[Dataset entries]
= Beginning of Section =

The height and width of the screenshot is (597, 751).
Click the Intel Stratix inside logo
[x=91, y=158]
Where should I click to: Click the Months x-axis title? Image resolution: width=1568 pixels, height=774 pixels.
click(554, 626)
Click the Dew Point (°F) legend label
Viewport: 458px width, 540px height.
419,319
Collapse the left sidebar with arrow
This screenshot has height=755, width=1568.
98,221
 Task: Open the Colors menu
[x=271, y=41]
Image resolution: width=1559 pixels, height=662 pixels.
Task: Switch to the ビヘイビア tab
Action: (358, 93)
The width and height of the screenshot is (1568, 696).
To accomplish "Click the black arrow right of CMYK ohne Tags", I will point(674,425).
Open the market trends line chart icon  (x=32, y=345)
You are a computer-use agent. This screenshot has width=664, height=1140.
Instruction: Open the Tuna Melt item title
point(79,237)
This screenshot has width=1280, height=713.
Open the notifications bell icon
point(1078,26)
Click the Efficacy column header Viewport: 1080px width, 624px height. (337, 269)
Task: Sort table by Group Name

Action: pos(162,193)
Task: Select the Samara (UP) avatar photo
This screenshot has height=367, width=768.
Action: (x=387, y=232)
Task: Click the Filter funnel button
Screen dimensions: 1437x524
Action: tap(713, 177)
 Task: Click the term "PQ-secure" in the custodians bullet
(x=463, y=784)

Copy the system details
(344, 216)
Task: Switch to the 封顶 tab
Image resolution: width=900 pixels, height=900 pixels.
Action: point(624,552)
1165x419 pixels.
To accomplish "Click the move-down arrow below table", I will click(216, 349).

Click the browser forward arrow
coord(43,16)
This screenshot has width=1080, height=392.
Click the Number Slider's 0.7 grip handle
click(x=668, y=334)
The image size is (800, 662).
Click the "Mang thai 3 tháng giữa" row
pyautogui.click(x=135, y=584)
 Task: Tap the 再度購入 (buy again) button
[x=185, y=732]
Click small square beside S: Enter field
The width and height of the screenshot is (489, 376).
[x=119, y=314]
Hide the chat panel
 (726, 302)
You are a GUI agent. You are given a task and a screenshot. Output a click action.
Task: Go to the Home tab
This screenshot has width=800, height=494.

= End of Section =

Exercise brief. Set down exactly the lines of the data above, beginning with the line that has "Click the Number Slider's 0.7 grip handle" and ending with the line that has "Click small square beside S: Enter field", and no others.

Output for this exercise.
Click the Number Slider's 0.7 grip handle
click(x=668, y=334)
The image size is (800, 662).
Click the "Mang thai 3 tháng giữa" row
pyautogui.click(x=135, y=584)
 Task: Tap the 再度購入 (buy again) button
[x=185, y=732]
Click small square beside S: Enter field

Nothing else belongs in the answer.